I got an email last night about a meeting of a group that I am associated with. The group is made up mostly of academic types. I found myself feeling angry and critical of the group and its members. Again, I was feeling alienated and disconnected. It made me realize that I haven't yet fully let go of my dream of an academic life.
I am like a jilted lover, trying to let go of a bad relationship. Occasionally I feel called back, knowing that ultimately I will be rejected and hurt. I first fell in love and started dreaming about the academic life in my first sociology class as a freshman in college. It was the ideas that attracted me: the heady discussion, the clever dialogue. I was hooked. Later I would go to work for the community college where I attended that class, trying to recapture the love I felt years earlier. When I was in graduate school for the first time, I remember sitting in the courtyard, intoxicated by the air of scholarship, crying tears of gratitude for my good fortune in just being there.
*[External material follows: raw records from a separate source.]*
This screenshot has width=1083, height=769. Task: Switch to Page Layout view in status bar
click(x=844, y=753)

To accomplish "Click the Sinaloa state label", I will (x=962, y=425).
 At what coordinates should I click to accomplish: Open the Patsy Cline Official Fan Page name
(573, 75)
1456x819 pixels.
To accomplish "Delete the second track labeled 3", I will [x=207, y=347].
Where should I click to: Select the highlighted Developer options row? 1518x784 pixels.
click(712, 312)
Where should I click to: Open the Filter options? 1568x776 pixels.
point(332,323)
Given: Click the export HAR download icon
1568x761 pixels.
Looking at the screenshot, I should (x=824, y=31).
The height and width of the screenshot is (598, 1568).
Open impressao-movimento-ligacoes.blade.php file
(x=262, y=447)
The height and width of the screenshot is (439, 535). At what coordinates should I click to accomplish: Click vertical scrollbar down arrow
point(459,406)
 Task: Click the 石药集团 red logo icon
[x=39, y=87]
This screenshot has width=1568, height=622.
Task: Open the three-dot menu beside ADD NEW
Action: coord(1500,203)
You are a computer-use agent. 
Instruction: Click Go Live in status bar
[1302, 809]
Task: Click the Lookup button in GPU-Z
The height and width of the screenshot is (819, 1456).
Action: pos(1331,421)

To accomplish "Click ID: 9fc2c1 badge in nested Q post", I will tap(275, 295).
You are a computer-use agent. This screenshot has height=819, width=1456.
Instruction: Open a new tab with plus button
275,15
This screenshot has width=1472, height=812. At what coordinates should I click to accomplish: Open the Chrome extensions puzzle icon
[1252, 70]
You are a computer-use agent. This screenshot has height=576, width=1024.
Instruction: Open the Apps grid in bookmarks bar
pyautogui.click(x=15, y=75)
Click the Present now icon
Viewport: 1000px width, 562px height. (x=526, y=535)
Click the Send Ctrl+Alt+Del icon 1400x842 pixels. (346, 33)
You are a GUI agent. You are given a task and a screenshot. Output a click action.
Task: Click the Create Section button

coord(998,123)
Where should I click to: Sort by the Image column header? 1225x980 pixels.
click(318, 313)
Going back to school five years ago was yet another attempt to rekindle that passion.
I am not a "scholar." I'm not even sure I know what that word means. I am a teacher and a writer and, at times, a catalyst for change, but I am not a scholar. It is hard to accept that and move on. I recognize that what I am letting go of is not something tangible, concrete or "real." I have found that at the end of any relationship it is the dream that dies most hard.